Tenho certeza de que, na onda de absurdos, tão logo se tenha datas o Judiciário permitirá celebrações e homenagens ao trabalho do presidente na pandemia

O absurdo da celebração da ditadura ou a celebração dos absurdos do Judiciário

ARIOVALDO RAMOS

O absurdo da celebração da ditadura ou a celebração dos absurdos do Judiciário

Tenho certeza de que, na onda de absurdos, tão logo se tenha datas o Judiciário permitirá celebrações e homenagens ao trabalho do presidente na pandemia

Por Ariovaldo Ramos | para a RBA

Publicado 20/03/2021 - 10h02

Agência Brasil

Perto de 300 mil mortos pela covid no país, e o presidente, além de tentar atrapalhar a vida de governadores que tentam levar a sério o combate à pandemia, pede autorização para o Judiciário para comemorar a ditadura, em 31 de março. E o Judiciário permitiu! Será a celebração do absurdo e o absurdo da celebração.

A ditadura brasileira, instalada em 1º de abril de 1964, que durou até 15 de março de 1985 sob comando de sucessivos governos militares, teve início com o golpe militar que derrubou governo João Goulart, o presidente democraticamente, eleito. O regime pôs em prática atos institucionais, destaque para o Ato Institucional número 5 (AI-5), de 1968, que vigorou por 10 anos, em que as liberdades civis foram suspensas.

Apesar de o combate aos opositores do regime ter sido marcado por torturas e mortes, as Forças Armadas sempre mantiveram um discurso negacionista. E só em setembro de 2014 a possibilidade de tortura e assassinatos foi admitida em resposta à Comissão Nacional da Verdade. Estima-se que houve 434 pessoas entre mortos e desaparecidos durante o regime, além de um genocídio de cerca de 8,3 mil índios.

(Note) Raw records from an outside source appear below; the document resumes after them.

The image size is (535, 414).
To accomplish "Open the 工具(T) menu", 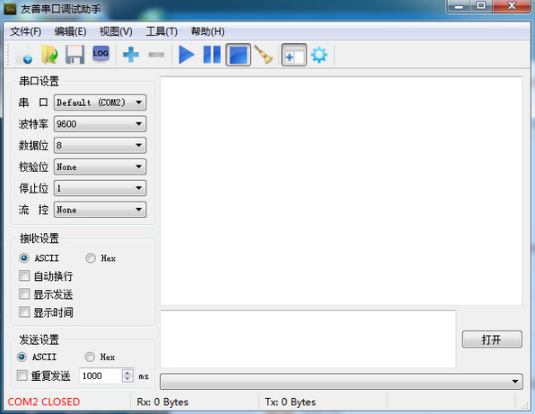I will pos(162,32).
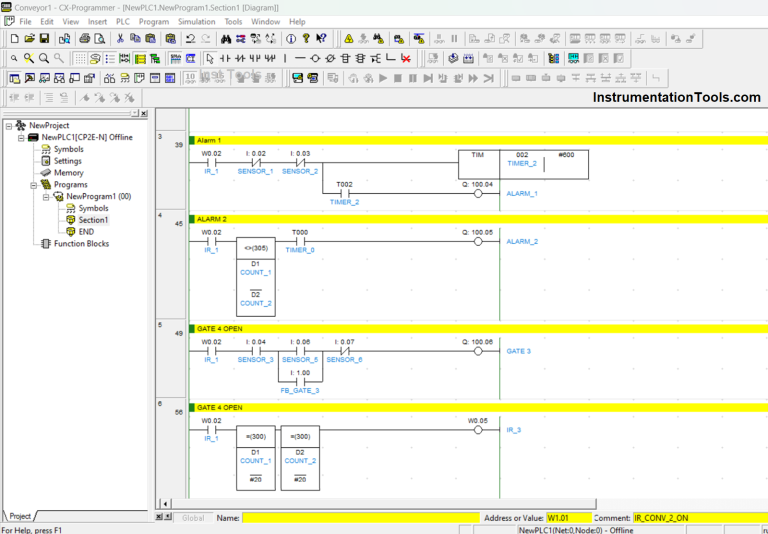Screen dimensions: 768x534
Task: Open the Simulation menu
Action: [x=196, y=21]

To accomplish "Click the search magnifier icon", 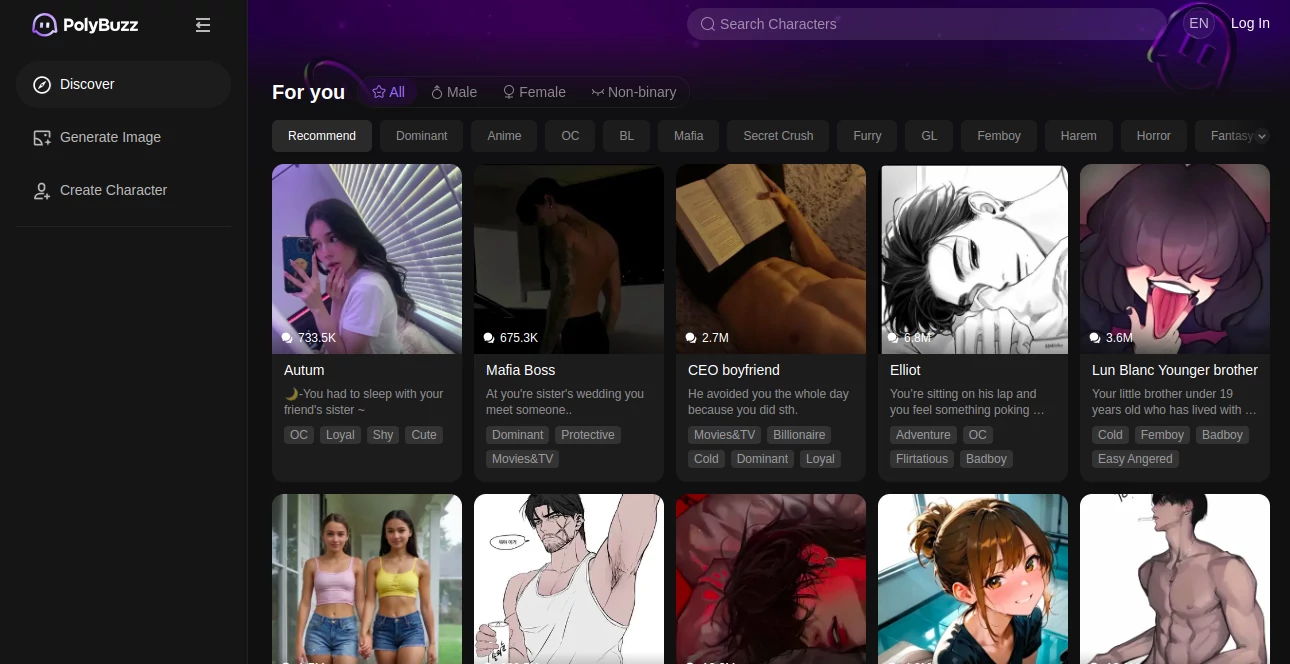I will pos(707,24).
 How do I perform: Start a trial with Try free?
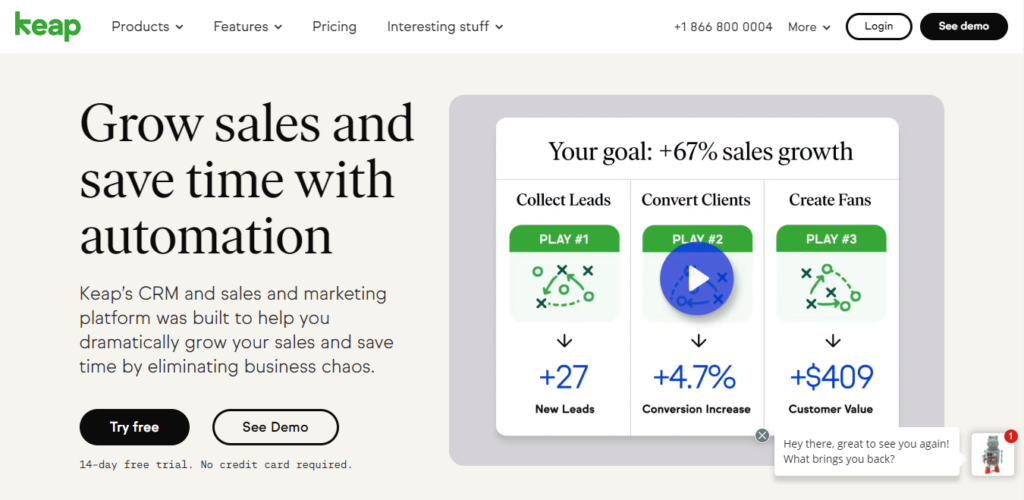134,427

Talvez, diante desse absurdo, de comemorar a ditadura, outras datas que reforçam o espírito implementado na ditadura devessem ser comemoradas, com a anuência do Judiciário.

Temporada de celebrações

Massacre do Carandiru

Uma chacina que ocorreu no Brasil em 2 de outubro de 1992, quando uma intervenção da Polícia Militar do estado de São Paulo, para conter uma rebelião na Casa de Detenção, causou a morte de 111 detentos. O coronel Ubiratan Guimarães foi inicialmente condenado, mas, no ano seguinte ele foi eleito deputado estadual por São Paulo, durante o trâmite do recurso da sentença de 2001, e em 15 de fevereiro de 2006 desembargadores julgaram que a sentença, proferida em julgamento, continha um equívoco. E essa revisão acabou absolvendo o réu.

Chacina da Candelária

Ocorreu na noite de 23 de julho de 1993, próximo à igreja da Candelária, no centro da cidade do Rio de Janeiro. Oito jovens foram assassinados! Posteriormente, descobriu-se que os autores do disparo eram milicianos, como resultado seis menores e dois maiores morreram, e várias crianças e adolescentes ficaram feridos. Todas as vítimas eram pobres e negras.

Muitos outros eventos semelhantes a estes , na cidade e no campo, poderiam ser demarcados no Brasil, e dentro do espírito da comemoração da ditadura militar, poder-se-iam proclamar como heróis os mandantes e os executores.

 

Ainda não dá para comemorar a devastação de biomas como a Amazônia e o Pantanal, por exemplo, por falta de uma data e dos responsáveis. Mas dá para homenagear a Vale, que controlava a Samarco. E assim responsável pelo maior desastre ambiental na área de mineração do mundo, que devastou a bacia hidrográfica do Rio Doce. Além de causar cerca de 19 mortes, no dia 5 de novembro de 2015.

Ainda não dá para homenagear o presidente pela condução da política sanitária na pandemia da covid, porque a matança ainda não acabou. Logo, ainda não temos uma data. Mas tenho certeza que tão logo se tenha datas o Judiciário permitirá celebrações e homenagens.